Como sabemos, el mega-ensayo de Jáuregui, resultado de algo que Retamar llama con su habitual sentido del humor «erudición adiposa», emplea el tropo caníbal para emprender un recorrido por la literatura y la historia latinoamericanas donde las apropiaciones, el engullimiento, los sincretismos, las ósmosis, las sumersiones interculturales entre centro(s) y periferia(s), han dado como resultantes expresiones literarias y, en general, estéticas, de una singularidad a toda prueba; en especial, el motivo shakesperiano que involucra a los personajes de Calibán, Próspero, Ariel y su evolución según las aplicaciones de ensayistas, historiadores y analistas políticos a la realidad latinoamericana desde la Conquista hasta hoy mismo, dentro de un auge cada vez más arrollador e indetenible del consumo, dan médula a un libro desde ya imprescindible para cualquiera de los abordajes centrados en nuestra América.
La legendaria figura del caníbal en sus diversas construcciones de(/por/para) nativos y europeos, partiendo de la colonia hasta los estudios pos-coloniales y posmodernos y recorriendo diversos países donde los míticos seres se han corporizado en importantes movimientos artísticos y sociales (el romanticismo americano, el barroco mexicano de Sor Juana Inés, las revoluciones de México, Haití y Cuba, la aludida Antropofagia brasileña…), encuentran en la afilada pluma de Jáuregui motivos para disecciones documentadas, agudas y respetables; no siempre, por supuesto, compartibles por sus lectores, pues tampoco, como intelectual abierto y culto, impone «últimas (ni únicas) verdades», pero sí propiciadoras del diálogo, convidando siempre a nuevas confrontaciones y análisis, y como decía, generando confluencias en otros terrenos del arte, la sociedad y la historia por parte de quienes, con él, descodifican estos o semejantes fenómenos.
Él mismo lo deja bien claro cuando en la Introducción comenta:
- El canibalismo ha sido un tropo fundamental en la definición de la identidad cultural latinoamericana desde las primeras visiones europeas del Nuevo Mundo como monstruoso y salvaje, hasta las narrativas y producción cultural de los siglos XX y XXI (…) El tropo del canibalismo cruza históricamente —en sus coordenadas de continuidad y de resignificación o discontinuidad— diferentes formulaciones de representación e interpretación de la cultura y hace parte fundamental del archivo de metáforas de la identidad latinoamericana.[1]

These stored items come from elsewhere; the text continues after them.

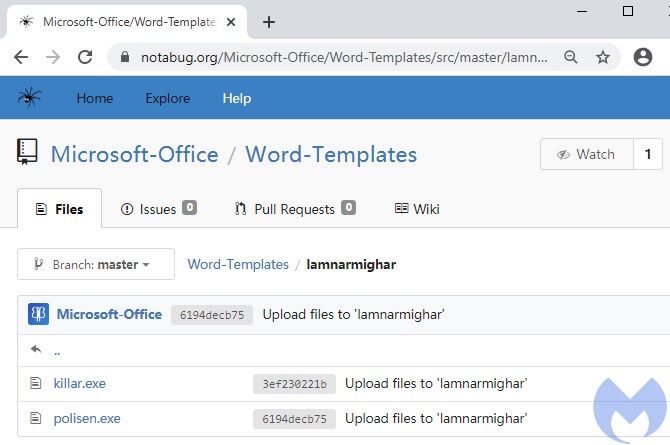The width and height of the screenshot is (670, 445).
Task: Open the Help menu item
Action: pyautogui.click(x=237, y=98)
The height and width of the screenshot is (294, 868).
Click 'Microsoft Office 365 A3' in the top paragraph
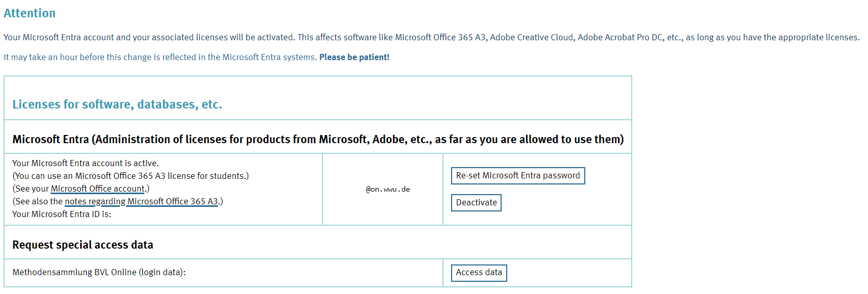pyautogui.click(x=440, y=38)
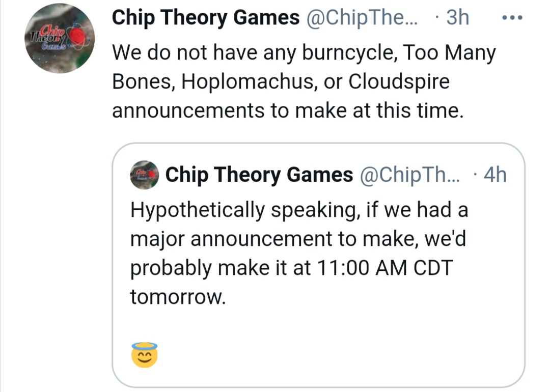Click the Chip Theory Games display name

click(x=206, y=17)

Algunas de esas metáforas se hallan, como ya decía, en parte de la obra del cineasta Joaquín Pedro de Andrade, muy vinculado al movimiento antropofágico, piedra angular del Modernismo en el Brasil de los años 20 del pasado siglo. «Propuesta de formación de lo nacional por el consumo o la digestión de bienes simbólicos»,[2] como lo define el propio autor del libro, el realizador recrea en pantalla, de modo inolvidable, la novela Macunaíma (1969), escrita por el controvertido pero respetado escritor Mario de Andrade, uno de los cultores del movimiento tropicalista, que ha hecho extender por tanto, según el criterio de más de un estudioso, ese importante torbellino de las letras y el arte brasileños al que, en las imágenes móviles, lideró Glauber.

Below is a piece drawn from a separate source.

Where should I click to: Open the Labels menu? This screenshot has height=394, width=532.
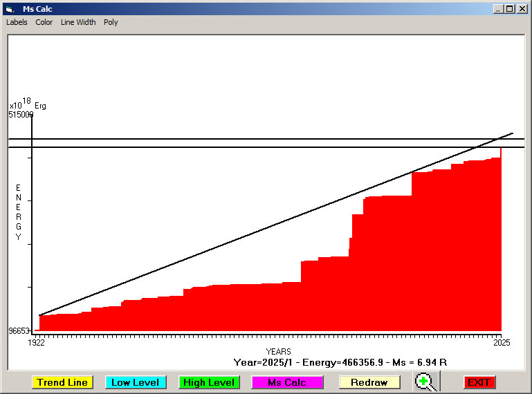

Sí: para algunos (dentro de los que no vacilo en incluirme) ese filme representa la línea tropicalista del Cinema Novo de los años 1960, ya en sus finales, caracterizada por un estilo barroco y altamente metafórico: todo él es una gran alegoría sobre los impulsos devastadores del capitalismo, para lo cual se basa ciertamente en el tropo caníbal mas también en las transiciones raciales, en los contrastes civilización/ barbarie dentro de una suerte de Odisea brasilerísima (el avatar del antihéroe transcurre desde la selva a la gran ciudad, uno de los grandes temas de discusión de la intelectualidad que abrigó esa tendencia estética). Narración onírica y caótica donde los límites son muy borrosos, Joaquim parodia aquella superada etapa de la chanchada y nos recuerda la edad dorada de su actor protagónico (ese mito llamado Grande Otelo); juega con los acontecimientos políticos del momento y trastoca las figuras mitológicas de la cultura popular, aplicándoles una delirante y muy sui géneris visión.
Sin embargo, siendo esta la más conocida pieza del realizador, esa que se coloca en el paréntesis que sigue al nombre de todo artista, no fue la única que se movió dentro de los linderos antropofágicos.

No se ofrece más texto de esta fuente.